[Start of section]

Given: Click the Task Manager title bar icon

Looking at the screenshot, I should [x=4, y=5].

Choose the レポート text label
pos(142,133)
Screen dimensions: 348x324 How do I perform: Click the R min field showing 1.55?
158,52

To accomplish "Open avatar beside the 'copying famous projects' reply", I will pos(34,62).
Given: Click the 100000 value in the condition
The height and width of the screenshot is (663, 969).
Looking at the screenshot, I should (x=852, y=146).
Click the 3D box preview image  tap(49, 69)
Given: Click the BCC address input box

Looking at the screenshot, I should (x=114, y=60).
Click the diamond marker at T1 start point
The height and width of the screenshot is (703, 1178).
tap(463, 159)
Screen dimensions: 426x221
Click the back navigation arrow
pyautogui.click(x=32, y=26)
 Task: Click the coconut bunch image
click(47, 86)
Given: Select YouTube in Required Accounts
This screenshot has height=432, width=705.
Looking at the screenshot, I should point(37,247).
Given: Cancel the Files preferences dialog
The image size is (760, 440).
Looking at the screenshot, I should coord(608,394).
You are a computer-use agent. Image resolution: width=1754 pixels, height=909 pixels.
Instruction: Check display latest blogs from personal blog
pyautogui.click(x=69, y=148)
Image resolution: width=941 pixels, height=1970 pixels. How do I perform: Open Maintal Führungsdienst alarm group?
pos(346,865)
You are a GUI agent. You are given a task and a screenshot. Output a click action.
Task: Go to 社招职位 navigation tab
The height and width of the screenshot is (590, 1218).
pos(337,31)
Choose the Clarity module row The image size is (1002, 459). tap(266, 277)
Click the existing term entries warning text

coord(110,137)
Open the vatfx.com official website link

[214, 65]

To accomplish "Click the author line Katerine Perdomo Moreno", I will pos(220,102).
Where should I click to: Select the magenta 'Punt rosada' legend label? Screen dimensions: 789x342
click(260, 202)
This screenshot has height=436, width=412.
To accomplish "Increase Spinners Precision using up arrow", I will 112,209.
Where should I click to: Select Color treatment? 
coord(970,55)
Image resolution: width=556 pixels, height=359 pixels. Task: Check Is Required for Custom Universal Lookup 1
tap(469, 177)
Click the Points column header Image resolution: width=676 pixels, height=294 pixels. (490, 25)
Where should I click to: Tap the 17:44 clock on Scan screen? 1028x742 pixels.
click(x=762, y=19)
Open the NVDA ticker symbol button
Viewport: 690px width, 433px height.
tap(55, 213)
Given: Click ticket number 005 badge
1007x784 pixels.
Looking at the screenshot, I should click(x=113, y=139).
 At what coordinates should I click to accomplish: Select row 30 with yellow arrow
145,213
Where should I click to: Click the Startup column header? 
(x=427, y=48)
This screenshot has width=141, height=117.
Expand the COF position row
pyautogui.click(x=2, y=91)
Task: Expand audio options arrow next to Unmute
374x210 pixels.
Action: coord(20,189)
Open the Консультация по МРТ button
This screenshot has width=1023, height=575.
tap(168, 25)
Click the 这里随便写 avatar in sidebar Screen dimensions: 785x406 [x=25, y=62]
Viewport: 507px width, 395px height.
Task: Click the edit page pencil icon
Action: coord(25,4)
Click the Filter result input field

[End of section]

• **EXERCISE DETAILS**
Your answer should be one number: how many lines of the records hold "will".

• **FINISHED EXERCISE**
3